## [PROBLEM STATEMENT]
Write the entries out exactly. Any images they hold stay out of the copy.

## [EXERCISE MATERIALS]
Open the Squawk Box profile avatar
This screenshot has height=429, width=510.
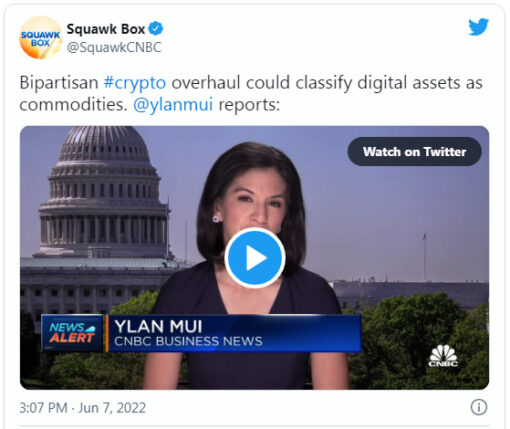pyautogui.click(x=41, y=38)
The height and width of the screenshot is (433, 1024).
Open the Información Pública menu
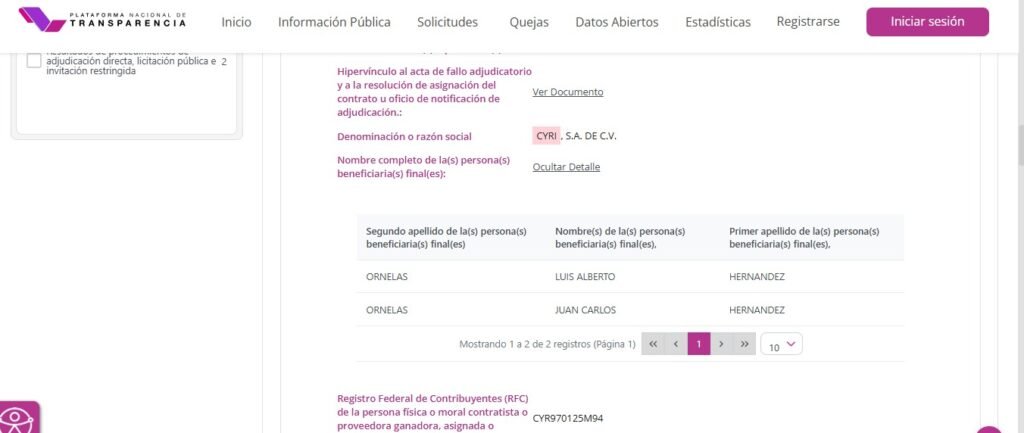(x=334, y=22)
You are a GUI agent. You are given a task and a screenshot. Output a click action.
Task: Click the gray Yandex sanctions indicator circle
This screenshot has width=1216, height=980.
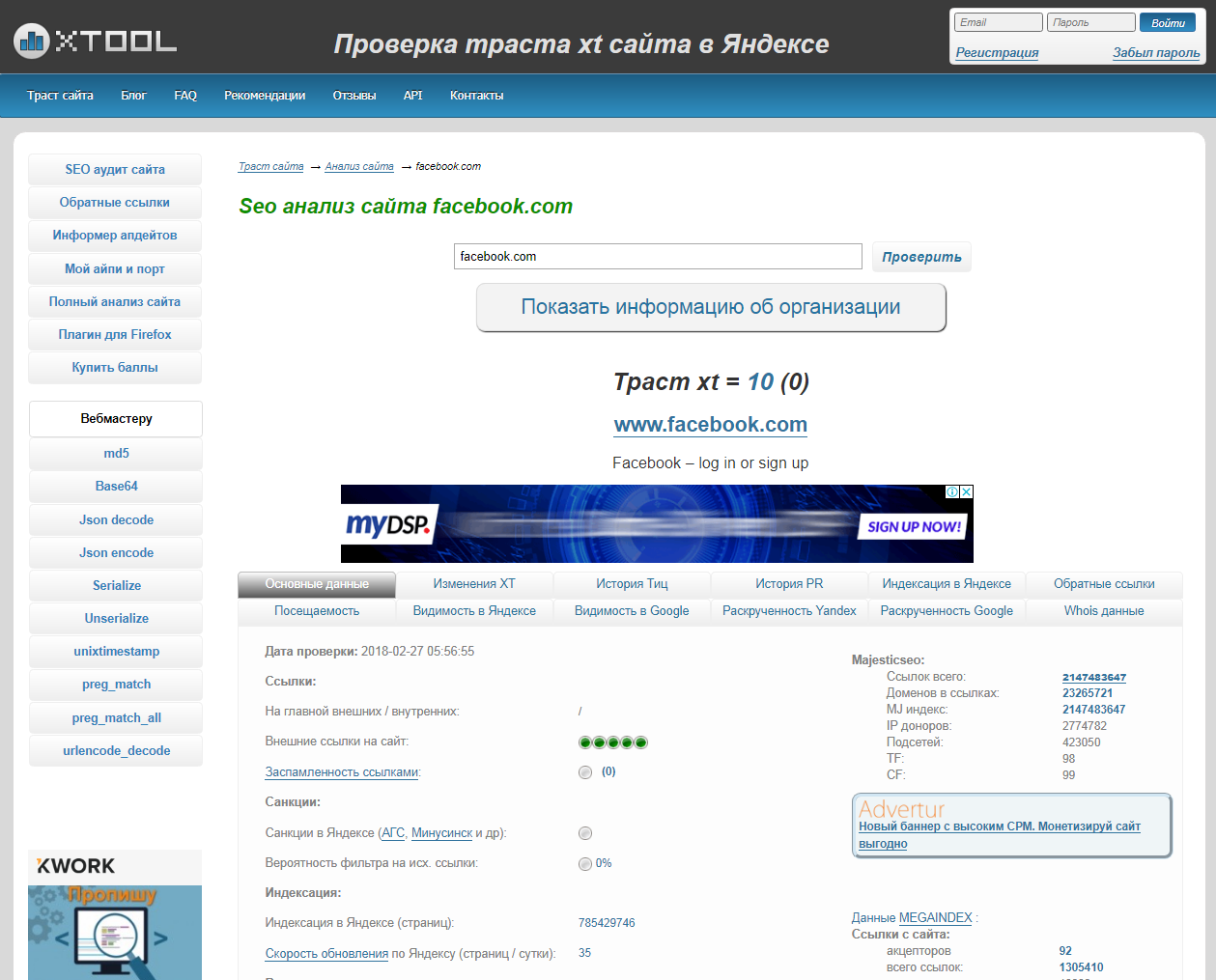click(585, 833)
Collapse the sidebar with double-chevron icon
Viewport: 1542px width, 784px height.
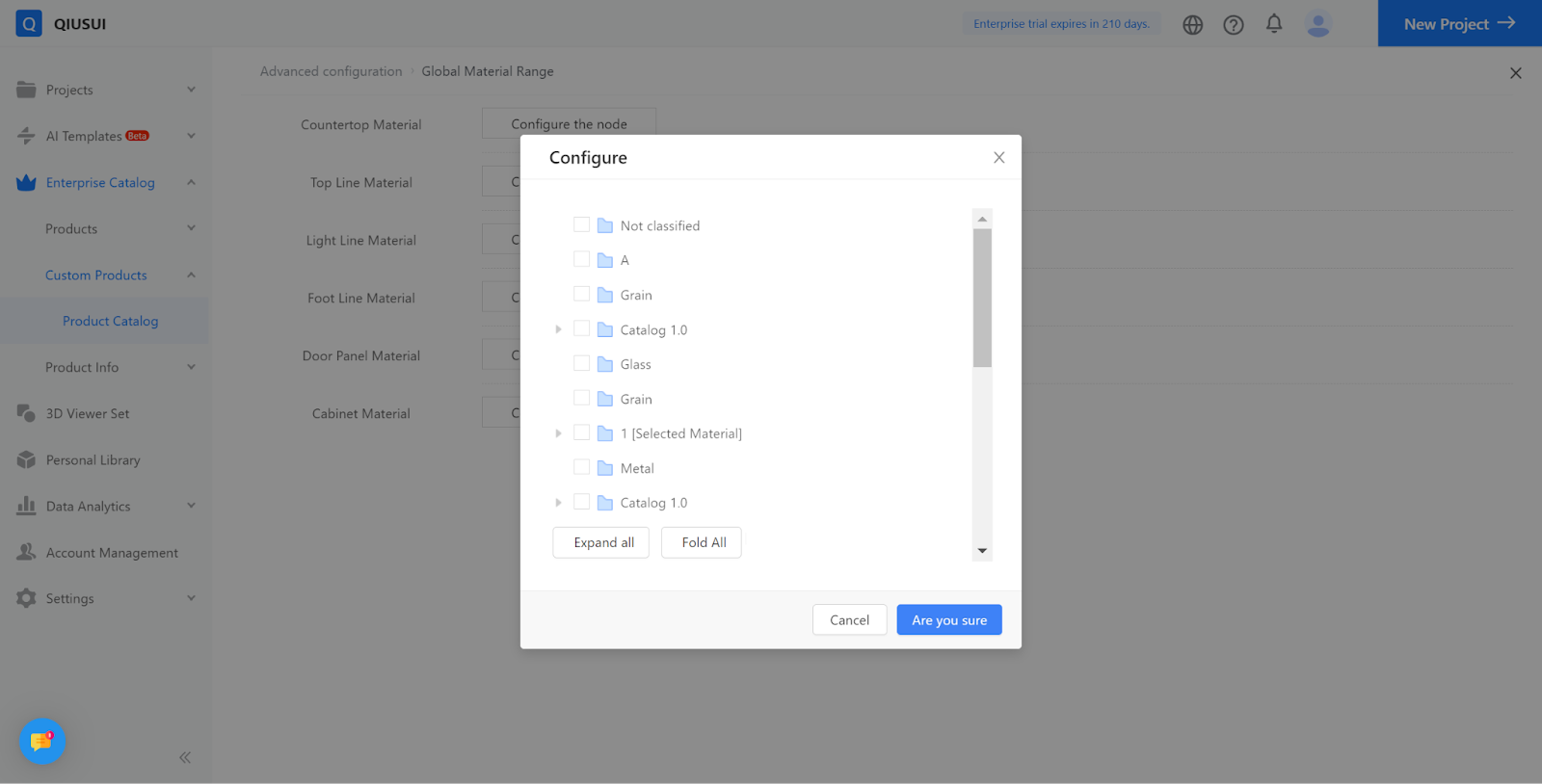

## [ANSWER TO THE PROBLEM]
Open the Squawk Box profile avatar
This screenshot has height=429, width=510.
pyautogui.click(x=41, y=38)
The height and width of the screenshot is (433, 1024).
Open the Información Pública menu
(x=334, y=22)
You are a GUI agent. You are given a task and a screenshot. Output a click action.
Task: Click the gray Yandex sanctions indicator circle
This screenshot has width=1216, height=980.
click(585, 833)
Collapse the sidebar with double-chevron icon
Viewport: 1542px width, 784px height.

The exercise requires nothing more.